* What to work on
1. In the review of ASHES, where did the woman at the front stand throughout the whole performance?
2. In one to three sentences, explain the reason the review of ASHES gives for the production's lack of a sense of direction.
3. Translate this sentence from the review of ASHES into Spanish: "It was during the recollection of memories that the initially startling vision started to wear thin."

* Document text
───

For this was the liminal space where memories underwent transformation. Like the white "snow" that constantly shifted and took different forms under the shuffling feet of the audience and the more rapid movements of the performers, so too were the memories recollected tonight in constant change. They were shown and revealed in all their personal subjectivity and individuality, in all their states of transience and flux. Process was the key word here - the process of memories in their creation and destruction, their assembly, disassembly and re-assembly; in so doing, identity - personal, sexual and post-colonial - was called into question.

It was during the recollection of memories that the initially startling vision started to wear thin. The actors ran around, danced away, slammed their bodies against the walls, leaving a cloud of flour in their wake; meanwhile they spouted lines, told small tales of loss, and acted out fragmented stories that were behind some of the bottles of ashes. It was a sea of shifting signifiers, with the audience (like the performers who were in a search for a resolution to their memories) constantly searching for a sign or clue to lead them to an understanding of the confusion that was taking place all around. And because these small actions and minor details did not add up to any holistic picture and were instead totally impressionistic (and therefore easily forgotten), the audience was left to drown in this pool of inarticulation.

It didn't help that the video projection of morphing shapes or the woman at the front, who stood on a stool behind an altar of bottles throughout the whole performance, did not provide any direction as to where all this was headed. This lack of a sense of direction perhaps stemmed from the fact that ASHES was a collaborative effort, with each of the performers taking an active part in creating the production.

Maybe this was the intention, the whole idea of being in a memory cell: in a space of shifting boundaries and the dissolution of fixed binaries, a sense of loss and confusion was expected, leaving the audience to explore their personal space/memories on their own. But the production should have spent more time in helping the audience in this journey/process of the self or at least more time in questioning the process itself.

───

[Recorded data]
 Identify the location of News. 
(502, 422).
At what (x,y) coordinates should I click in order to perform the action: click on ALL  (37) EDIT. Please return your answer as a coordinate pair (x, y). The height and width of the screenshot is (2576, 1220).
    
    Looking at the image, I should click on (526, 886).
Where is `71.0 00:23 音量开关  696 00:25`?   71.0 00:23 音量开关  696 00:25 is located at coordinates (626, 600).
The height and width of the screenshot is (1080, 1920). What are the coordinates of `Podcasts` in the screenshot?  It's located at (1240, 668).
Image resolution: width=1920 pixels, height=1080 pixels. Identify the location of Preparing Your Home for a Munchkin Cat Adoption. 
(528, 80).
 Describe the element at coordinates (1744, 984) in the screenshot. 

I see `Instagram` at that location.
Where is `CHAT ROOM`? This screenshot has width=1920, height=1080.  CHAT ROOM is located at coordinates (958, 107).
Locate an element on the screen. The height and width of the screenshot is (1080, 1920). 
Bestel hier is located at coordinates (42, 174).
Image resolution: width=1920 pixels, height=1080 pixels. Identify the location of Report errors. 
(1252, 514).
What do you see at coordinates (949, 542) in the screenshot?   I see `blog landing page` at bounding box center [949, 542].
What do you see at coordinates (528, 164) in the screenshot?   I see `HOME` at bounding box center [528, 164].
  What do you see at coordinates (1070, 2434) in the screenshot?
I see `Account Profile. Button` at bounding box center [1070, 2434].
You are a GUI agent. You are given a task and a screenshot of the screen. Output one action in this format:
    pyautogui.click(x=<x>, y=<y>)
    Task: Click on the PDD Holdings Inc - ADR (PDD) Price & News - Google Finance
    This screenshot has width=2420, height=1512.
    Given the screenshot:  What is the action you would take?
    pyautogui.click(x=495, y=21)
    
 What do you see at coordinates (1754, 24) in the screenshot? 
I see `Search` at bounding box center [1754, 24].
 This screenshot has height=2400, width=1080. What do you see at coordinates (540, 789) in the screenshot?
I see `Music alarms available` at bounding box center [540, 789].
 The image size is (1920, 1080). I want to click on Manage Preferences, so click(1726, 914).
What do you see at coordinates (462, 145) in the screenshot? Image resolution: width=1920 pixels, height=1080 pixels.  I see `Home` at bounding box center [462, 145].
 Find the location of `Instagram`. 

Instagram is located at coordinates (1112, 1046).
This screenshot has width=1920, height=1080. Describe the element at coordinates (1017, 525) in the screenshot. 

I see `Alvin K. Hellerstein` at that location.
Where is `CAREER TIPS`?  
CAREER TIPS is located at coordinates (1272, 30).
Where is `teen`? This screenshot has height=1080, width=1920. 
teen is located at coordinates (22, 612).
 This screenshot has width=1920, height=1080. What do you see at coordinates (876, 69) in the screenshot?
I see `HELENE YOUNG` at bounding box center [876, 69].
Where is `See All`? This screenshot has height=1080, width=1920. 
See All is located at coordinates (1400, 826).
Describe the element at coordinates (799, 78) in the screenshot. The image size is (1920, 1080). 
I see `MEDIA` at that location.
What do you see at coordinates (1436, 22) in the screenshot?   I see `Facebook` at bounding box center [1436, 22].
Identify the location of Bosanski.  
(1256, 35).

───

* Results for the exercise
1. She stood on a stool behind an altar of bottles.

2. The review suggests that the lack of direction may have come from ASHES being a collaborative effort. Each of the performers took an active part in creating the production.

3. Fue durante la evocación de los recuerdos cuando la visión, al principio sorprendente, empezó a perder fuerza.